Page excerpt
──────────

This paper presents a learning-augmented trajectory planning framework for cooperative unmanned aerial vehicle (UAV) and unmanned ground vehicle (UGV) handover missions. While centralized trajectory optimization ensures dynamic feasibility and task optimality, its high computational cost limits real-time applicability. We propose a neural surrogate planner utilizing decoupled encoder-decoder long short-term memory (LSTM) networks to generate coordinated handover trajectory predictions from the task specifications. These predictions serve as informed warm starts for the downstream centralized optimizer, thereby accelerating convergence to dynamically feasible solutions. Benchmark evaluations demonstrate that the learning-augmented planning framework achieves more than a threefold speedup and 100% optimization success rate compared to cold start optimization. The results indicate that combining data-driven inference with model-based refinement enables fast and reliable trajectory generation for heterogeneous multi-robot systems.

Editorial analysis

A structured set of objections, weighed in public.

Desk editor's note, referee report, simulated authors' rebuttal, and a circularity audit. Tearing a paper down is the easy half of reading it; the pith above is the substance, this is the friction.

Desk Editor's Note private letter to a colleague

LSTM warm starts give over 3x speedup and 100% success for UAV-UGV handover optimization in the reported benchmarks.

──────────

Required actions
(1) According to the page excerpt, what kind of networks does the neural surrogate planner use?
(2) Repeat everything in the page excerpt from "Editorial analysis" down to "the reported benchmarks.".
The material that comes next is separate from the page excerpt.

Stored data
──────────

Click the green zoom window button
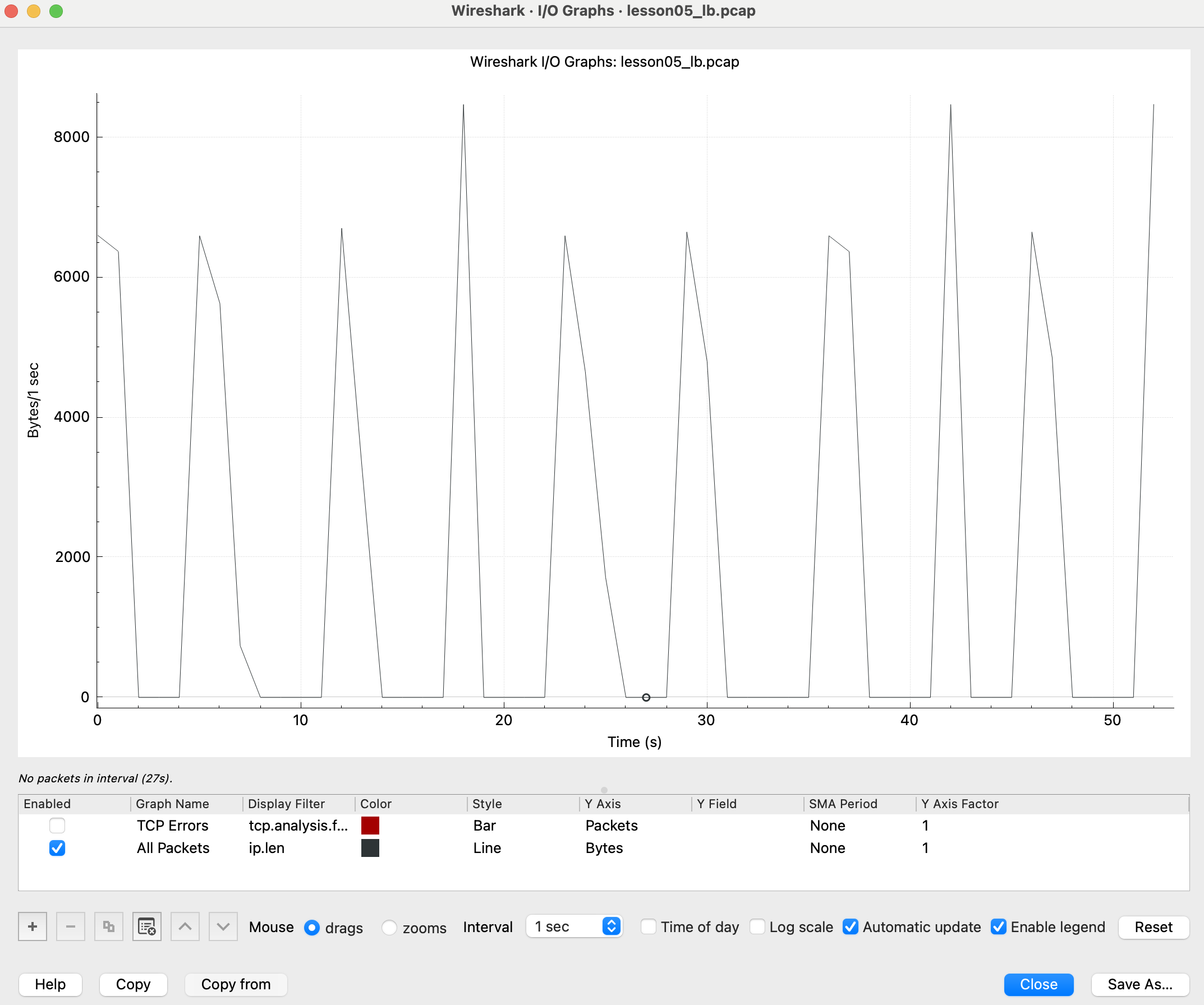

──────────

Solutions to each task
(1) Decoupled encoder-decoder long short-term memory (LSTM) networks.

(2)
Editorial analysis

A structured set of objections, weighed in public.

Desk editor's note, referee report, simulated authors' rebuttal, and a circularity audit. Tearing a paper down is the easy half of reading it; the pith above is the substance, this is the friction.

Desk Editor's Note private letter to a colleague

LSTM warm starts give over 3x speedup and 100% success for UAV-UGV handover optimization in the reported benchmarks.